Il “tratto maledetto” ha visto morire una donna di 40 anni: un tir l’ha tamponata scaraventando la sua auto contro quello precedente. Non ha avuto scampo

rosario padovano
1 minuto di lettura

L'immagine dell'incidente e a destra Chiara Moressa, la vittima

 

È stata riaperta solo martedì mattina alle 4 l'autostrada A4 nel, tratto compreso tra Portogruaro e San Stino di Livenza dove alle 18.30 di lunedì è rimasta uccisa un'automobilista, una donna di 40 anni originaria di Piove di Sacco e residente nel Comune di Brugine, Chiara Moressa.

La dinamica che sta emergendo dall'incidente è molto complessa. Pare tuttavia che la vettura di Chiara sia stata urtata da un mezzo pesante e scaraventata contro un altro camion che la precedeva.

La Polstrada non conferma, al momento, se esistano uno o più indagati per la morte della donna.

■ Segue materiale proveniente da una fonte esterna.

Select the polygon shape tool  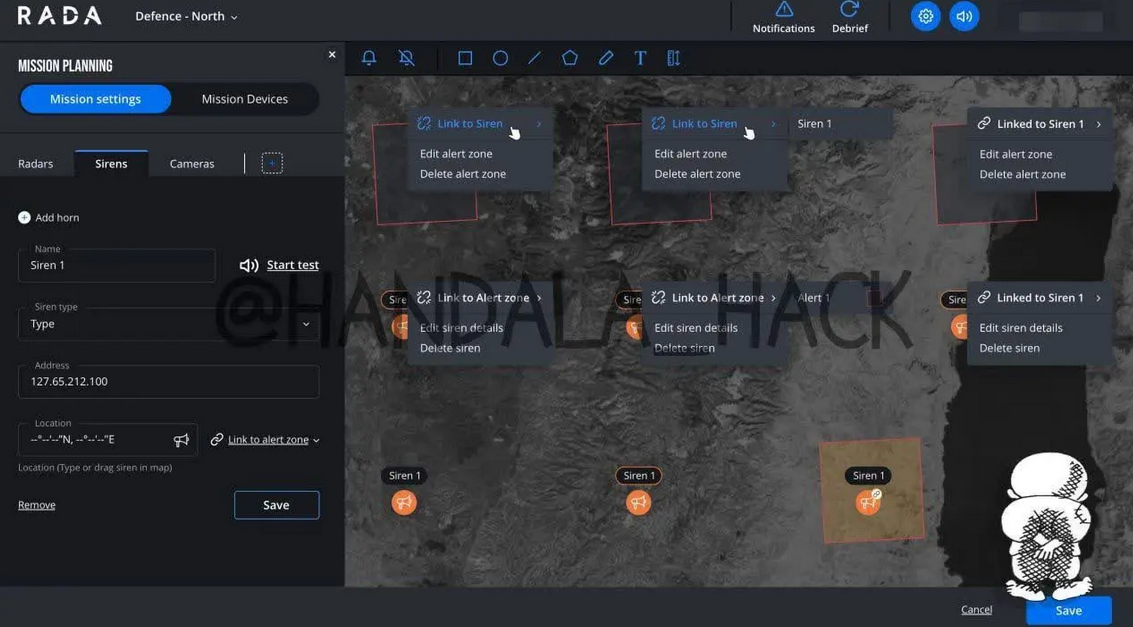point(570,58)
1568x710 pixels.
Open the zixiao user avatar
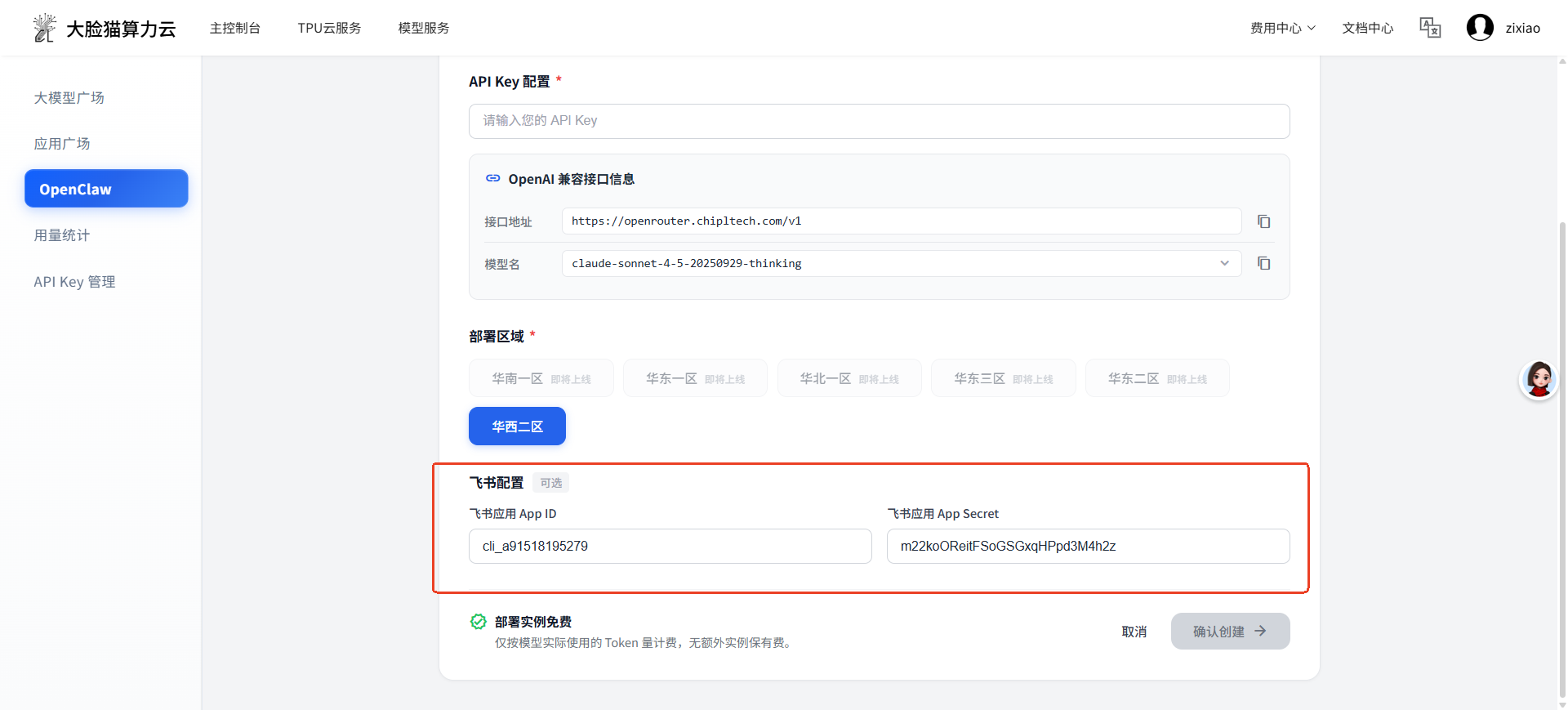[1479, 28]
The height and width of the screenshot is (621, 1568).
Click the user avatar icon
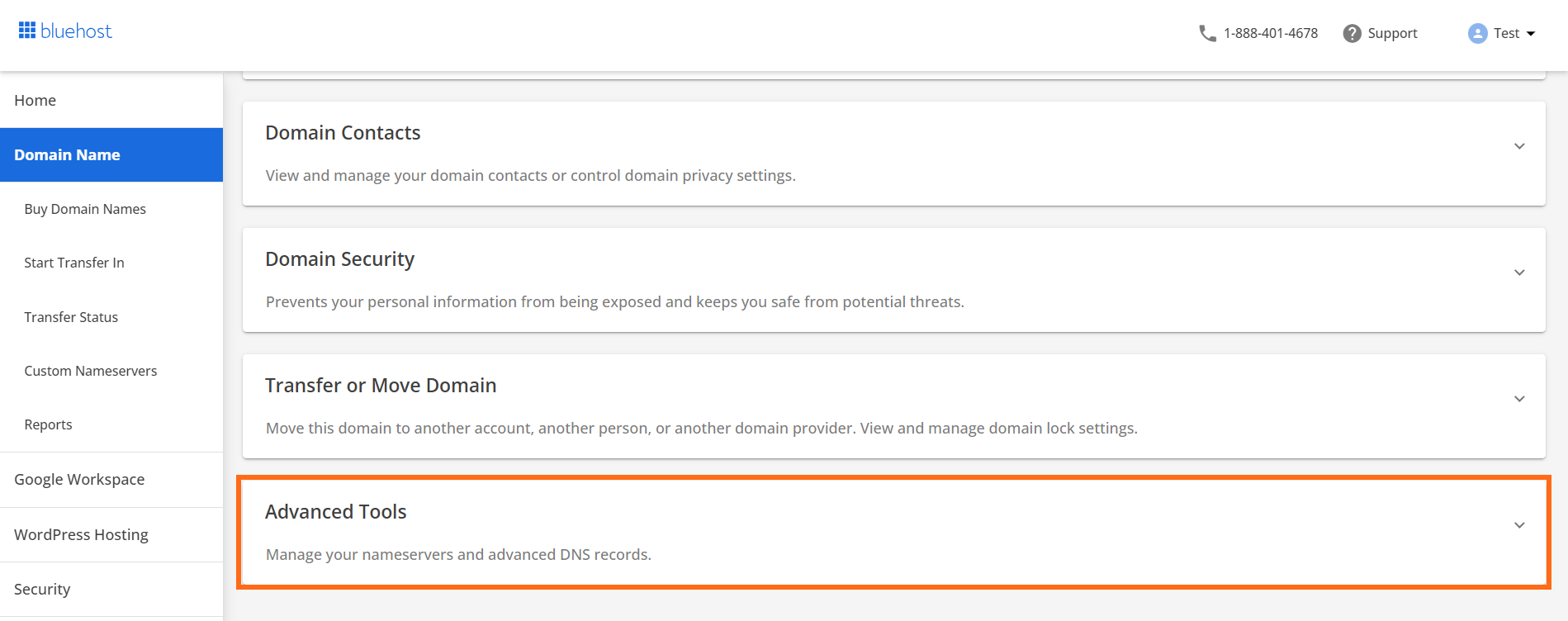tap(1477, 33)
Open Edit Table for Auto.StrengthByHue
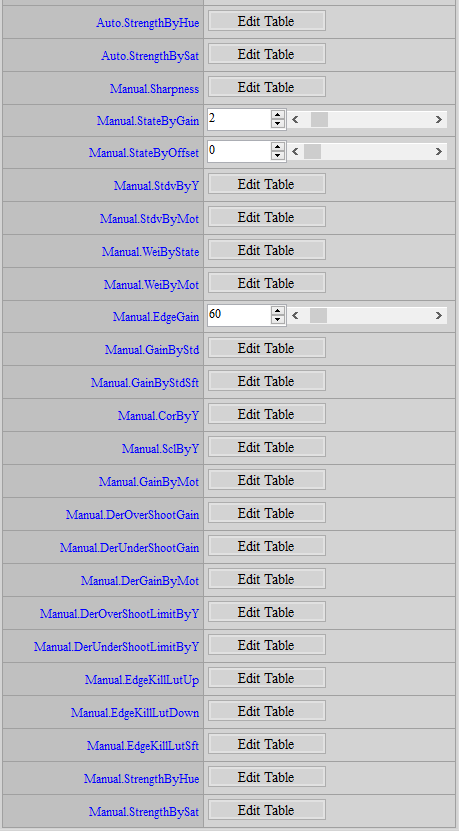 coord(267,21)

Su questo si sta confrontando con la Procura di Pordenone, cui compete quel tratto di autostrada. Dopo la riapertura non si sono verificati inconvenienti al traffico e non si sono registrate code.

La Polstrada intanto denuncia situazioni di grave intromissione nei rilievi da parte di quegli automobilisti rimasti bloccati in coda.

Infatti hanno ostacolato gli stessi con foto, selfie e riprese video, non indispensabili e soprattutto realizzati in punti della viabilità autostradale interdetta proprio per motivi di sicurezza.